**TASK**
Please copy exactly the lines that run from the start of the entries to the line containing "Task: Open Source Control view with 27 badge", inclusive.

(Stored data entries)
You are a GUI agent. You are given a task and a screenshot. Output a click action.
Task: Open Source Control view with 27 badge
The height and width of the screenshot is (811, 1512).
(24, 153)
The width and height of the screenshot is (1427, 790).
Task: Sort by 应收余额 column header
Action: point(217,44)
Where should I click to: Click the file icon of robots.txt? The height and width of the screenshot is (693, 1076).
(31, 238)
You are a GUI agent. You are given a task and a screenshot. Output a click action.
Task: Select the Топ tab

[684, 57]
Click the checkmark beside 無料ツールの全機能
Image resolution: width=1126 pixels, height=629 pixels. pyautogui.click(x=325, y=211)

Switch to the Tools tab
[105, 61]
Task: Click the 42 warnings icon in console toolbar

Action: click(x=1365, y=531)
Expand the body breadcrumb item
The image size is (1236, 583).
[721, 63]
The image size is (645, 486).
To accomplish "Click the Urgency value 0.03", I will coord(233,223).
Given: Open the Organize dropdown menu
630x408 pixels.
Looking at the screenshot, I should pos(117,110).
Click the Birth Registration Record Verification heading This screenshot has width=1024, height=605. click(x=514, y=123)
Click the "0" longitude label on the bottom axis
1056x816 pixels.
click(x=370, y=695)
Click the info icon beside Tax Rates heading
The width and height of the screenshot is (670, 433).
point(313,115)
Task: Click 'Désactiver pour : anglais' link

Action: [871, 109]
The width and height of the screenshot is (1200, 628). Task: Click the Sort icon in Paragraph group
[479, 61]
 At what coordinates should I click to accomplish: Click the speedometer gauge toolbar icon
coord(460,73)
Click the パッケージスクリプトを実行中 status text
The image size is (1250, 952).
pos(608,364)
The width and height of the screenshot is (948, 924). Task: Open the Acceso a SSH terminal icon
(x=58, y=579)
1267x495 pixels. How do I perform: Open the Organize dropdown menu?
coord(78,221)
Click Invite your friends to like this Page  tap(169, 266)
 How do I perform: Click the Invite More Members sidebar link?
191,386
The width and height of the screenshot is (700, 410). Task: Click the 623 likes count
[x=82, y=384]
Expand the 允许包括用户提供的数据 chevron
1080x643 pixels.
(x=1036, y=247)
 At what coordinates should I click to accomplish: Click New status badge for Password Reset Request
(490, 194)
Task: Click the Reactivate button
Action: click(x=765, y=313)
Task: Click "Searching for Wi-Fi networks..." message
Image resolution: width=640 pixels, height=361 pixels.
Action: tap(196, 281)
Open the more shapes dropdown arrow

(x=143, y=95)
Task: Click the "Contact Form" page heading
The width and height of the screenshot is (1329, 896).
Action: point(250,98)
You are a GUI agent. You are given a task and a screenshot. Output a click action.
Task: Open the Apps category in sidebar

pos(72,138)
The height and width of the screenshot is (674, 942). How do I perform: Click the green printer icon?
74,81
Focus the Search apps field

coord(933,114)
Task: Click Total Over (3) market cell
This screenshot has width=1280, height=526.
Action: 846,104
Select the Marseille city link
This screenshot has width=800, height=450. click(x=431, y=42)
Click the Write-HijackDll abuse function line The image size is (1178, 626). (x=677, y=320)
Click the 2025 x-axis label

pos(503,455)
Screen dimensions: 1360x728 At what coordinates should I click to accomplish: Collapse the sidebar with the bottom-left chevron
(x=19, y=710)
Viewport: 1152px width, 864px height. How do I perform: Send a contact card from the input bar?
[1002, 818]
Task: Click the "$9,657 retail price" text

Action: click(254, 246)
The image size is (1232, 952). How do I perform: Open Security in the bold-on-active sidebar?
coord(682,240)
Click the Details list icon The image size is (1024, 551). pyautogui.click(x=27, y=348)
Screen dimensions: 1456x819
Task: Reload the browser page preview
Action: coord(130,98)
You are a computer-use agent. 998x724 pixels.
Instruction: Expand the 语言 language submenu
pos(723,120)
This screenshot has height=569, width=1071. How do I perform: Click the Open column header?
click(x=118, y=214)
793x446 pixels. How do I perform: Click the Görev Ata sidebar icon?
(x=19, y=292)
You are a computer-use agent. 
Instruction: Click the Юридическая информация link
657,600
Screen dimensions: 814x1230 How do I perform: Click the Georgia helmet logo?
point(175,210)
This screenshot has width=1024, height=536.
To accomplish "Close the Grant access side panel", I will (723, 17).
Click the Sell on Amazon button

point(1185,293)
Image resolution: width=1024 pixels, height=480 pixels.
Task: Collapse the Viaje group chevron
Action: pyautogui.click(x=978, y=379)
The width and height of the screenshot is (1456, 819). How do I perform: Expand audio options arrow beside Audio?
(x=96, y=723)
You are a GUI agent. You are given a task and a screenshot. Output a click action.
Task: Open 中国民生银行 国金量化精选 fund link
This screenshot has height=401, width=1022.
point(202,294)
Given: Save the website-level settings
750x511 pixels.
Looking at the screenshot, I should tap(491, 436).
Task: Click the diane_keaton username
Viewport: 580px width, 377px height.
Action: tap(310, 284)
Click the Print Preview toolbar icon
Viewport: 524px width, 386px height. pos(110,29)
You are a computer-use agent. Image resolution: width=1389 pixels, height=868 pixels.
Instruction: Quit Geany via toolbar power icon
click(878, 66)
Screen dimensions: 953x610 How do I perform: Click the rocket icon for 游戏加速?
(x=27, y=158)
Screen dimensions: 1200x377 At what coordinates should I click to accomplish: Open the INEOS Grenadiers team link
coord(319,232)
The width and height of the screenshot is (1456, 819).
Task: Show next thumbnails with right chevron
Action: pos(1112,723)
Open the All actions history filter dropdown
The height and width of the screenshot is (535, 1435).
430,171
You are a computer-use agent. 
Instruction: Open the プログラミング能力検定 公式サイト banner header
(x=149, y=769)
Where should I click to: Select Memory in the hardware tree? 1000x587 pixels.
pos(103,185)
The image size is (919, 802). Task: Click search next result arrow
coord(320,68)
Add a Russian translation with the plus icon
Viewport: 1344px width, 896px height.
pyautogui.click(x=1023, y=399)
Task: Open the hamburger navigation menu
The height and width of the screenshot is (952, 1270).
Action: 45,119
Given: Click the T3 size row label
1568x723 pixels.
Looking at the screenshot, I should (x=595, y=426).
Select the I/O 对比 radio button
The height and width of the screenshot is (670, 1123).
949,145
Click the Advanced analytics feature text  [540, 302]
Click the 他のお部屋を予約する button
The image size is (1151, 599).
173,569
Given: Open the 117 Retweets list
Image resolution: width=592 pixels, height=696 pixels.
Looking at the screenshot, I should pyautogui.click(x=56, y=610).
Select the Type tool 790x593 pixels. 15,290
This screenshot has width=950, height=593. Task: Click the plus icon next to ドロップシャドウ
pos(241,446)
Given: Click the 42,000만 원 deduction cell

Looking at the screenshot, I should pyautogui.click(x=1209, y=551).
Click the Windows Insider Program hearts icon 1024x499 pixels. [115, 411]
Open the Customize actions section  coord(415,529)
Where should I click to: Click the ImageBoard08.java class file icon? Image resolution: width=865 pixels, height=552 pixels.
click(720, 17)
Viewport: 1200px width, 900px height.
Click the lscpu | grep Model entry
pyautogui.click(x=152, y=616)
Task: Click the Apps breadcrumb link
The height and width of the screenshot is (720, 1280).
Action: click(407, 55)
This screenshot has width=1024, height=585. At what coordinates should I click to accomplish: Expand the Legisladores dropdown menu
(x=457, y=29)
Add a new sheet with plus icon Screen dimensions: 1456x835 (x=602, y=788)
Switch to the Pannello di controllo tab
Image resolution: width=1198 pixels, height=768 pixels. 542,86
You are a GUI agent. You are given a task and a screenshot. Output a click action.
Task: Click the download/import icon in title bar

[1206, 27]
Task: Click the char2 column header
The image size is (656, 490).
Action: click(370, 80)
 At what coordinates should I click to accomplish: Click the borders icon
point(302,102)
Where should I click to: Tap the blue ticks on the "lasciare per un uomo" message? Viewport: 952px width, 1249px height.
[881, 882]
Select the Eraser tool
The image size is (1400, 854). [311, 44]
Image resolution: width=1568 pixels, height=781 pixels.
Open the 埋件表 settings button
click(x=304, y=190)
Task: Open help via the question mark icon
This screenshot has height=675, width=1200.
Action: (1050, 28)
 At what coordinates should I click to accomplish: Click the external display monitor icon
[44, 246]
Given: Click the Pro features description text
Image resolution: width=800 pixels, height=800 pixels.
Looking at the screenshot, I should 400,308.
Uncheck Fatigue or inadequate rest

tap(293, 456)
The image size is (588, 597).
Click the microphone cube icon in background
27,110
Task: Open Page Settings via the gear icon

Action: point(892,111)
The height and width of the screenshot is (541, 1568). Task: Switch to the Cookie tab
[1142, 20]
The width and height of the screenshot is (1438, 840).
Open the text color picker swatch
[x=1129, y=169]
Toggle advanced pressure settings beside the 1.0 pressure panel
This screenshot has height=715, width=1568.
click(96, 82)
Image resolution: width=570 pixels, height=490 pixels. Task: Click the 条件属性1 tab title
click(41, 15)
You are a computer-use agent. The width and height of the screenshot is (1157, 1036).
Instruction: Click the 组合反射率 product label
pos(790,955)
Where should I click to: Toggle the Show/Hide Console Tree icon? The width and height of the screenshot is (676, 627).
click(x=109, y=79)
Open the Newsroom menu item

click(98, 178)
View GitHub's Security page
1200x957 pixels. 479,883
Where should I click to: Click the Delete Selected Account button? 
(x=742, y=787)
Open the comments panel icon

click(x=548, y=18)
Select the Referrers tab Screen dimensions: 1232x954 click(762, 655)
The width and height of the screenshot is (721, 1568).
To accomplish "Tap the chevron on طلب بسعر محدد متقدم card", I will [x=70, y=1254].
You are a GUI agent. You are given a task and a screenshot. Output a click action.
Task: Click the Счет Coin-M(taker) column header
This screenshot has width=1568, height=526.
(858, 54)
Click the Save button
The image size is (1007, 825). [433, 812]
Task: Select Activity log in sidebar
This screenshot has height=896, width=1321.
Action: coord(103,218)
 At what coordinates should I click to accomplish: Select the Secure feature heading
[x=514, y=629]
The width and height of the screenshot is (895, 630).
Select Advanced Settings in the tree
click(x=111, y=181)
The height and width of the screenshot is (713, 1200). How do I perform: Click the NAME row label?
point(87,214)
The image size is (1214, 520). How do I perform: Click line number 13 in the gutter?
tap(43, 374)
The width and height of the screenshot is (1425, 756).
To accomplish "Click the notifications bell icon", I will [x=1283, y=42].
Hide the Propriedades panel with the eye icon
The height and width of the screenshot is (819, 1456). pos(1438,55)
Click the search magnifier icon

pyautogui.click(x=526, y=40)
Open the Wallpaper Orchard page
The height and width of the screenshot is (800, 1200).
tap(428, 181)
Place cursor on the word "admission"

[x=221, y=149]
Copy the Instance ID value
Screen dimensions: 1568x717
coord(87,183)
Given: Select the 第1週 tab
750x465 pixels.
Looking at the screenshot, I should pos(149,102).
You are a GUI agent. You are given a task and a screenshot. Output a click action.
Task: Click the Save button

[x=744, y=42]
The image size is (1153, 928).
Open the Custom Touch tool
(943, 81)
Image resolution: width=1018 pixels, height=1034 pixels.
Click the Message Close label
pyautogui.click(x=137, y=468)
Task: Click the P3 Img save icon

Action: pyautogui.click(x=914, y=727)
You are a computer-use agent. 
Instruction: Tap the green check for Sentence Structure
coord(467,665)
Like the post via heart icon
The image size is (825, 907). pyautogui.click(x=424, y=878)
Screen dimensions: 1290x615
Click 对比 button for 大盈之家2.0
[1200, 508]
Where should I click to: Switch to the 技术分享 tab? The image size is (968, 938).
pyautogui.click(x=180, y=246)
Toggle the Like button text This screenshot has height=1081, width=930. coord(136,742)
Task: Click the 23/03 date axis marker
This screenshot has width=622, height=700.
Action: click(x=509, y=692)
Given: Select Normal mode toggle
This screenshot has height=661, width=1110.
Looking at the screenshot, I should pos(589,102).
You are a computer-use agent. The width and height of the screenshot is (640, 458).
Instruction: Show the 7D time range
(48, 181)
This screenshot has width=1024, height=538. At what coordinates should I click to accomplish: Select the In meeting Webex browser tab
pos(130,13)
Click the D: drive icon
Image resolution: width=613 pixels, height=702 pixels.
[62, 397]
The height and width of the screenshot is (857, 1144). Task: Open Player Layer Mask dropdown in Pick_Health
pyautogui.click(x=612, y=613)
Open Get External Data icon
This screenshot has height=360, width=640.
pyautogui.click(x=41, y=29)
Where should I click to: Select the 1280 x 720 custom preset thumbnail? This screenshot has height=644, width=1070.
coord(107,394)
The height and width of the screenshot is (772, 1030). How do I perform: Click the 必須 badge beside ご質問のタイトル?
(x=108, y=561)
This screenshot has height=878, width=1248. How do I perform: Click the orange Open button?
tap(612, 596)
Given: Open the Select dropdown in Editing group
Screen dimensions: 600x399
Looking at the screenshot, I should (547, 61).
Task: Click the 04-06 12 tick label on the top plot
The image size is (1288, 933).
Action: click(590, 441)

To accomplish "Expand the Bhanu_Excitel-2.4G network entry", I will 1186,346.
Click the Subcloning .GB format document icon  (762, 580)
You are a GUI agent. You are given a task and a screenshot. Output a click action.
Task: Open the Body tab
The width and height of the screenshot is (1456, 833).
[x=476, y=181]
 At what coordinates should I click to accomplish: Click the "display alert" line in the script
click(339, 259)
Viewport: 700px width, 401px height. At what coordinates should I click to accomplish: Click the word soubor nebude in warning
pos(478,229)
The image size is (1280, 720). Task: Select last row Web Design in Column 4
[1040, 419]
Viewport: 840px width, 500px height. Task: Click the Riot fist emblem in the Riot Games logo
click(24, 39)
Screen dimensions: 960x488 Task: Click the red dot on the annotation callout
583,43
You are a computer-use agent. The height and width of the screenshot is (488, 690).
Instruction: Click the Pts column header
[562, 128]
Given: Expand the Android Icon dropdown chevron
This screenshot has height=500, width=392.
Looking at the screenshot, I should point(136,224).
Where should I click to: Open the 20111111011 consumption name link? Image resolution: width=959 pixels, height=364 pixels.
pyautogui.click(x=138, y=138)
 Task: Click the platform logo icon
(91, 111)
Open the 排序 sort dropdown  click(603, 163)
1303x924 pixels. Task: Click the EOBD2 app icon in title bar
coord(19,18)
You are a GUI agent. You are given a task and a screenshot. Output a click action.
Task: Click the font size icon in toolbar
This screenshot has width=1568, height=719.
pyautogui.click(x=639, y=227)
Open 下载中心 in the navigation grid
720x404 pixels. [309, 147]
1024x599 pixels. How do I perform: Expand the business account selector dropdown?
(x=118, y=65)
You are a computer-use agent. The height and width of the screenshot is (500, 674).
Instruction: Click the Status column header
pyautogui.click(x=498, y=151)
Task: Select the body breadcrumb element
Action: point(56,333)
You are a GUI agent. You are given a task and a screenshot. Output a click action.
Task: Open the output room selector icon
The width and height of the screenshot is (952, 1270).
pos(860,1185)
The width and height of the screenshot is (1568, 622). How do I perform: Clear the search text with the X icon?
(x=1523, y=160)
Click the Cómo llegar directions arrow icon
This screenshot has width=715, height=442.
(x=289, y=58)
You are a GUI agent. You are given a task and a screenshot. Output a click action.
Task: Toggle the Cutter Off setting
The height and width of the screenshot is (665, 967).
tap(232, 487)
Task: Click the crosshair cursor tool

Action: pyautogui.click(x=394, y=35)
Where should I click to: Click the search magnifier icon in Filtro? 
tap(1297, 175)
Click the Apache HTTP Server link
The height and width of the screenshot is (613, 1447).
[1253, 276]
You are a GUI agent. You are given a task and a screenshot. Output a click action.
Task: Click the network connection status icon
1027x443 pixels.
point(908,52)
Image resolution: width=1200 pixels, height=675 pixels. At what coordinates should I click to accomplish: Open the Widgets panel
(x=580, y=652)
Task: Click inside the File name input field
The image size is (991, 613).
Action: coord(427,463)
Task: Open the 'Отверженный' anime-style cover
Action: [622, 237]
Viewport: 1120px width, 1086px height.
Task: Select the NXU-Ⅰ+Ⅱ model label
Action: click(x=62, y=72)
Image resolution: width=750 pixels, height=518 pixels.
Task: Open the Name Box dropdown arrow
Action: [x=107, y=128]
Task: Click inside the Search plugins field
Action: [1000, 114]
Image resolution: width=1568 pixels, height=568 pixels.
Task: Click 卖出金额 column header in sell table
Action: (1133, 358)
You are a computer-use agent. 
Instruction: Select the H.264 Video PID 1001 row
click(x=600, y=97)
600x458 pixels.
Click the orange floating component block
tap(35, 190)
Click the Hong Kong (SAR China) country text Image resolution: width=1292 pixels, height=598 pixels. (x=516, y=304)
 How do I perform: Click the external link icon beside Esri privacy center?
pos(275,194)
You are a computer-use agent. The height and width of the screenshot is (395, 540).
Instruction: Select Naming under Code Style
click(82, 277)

**RESPONSE**
You are a GUI agent. You are given a task and a screenshot. Output a click action.
Task: Open Source Control view with 27 badge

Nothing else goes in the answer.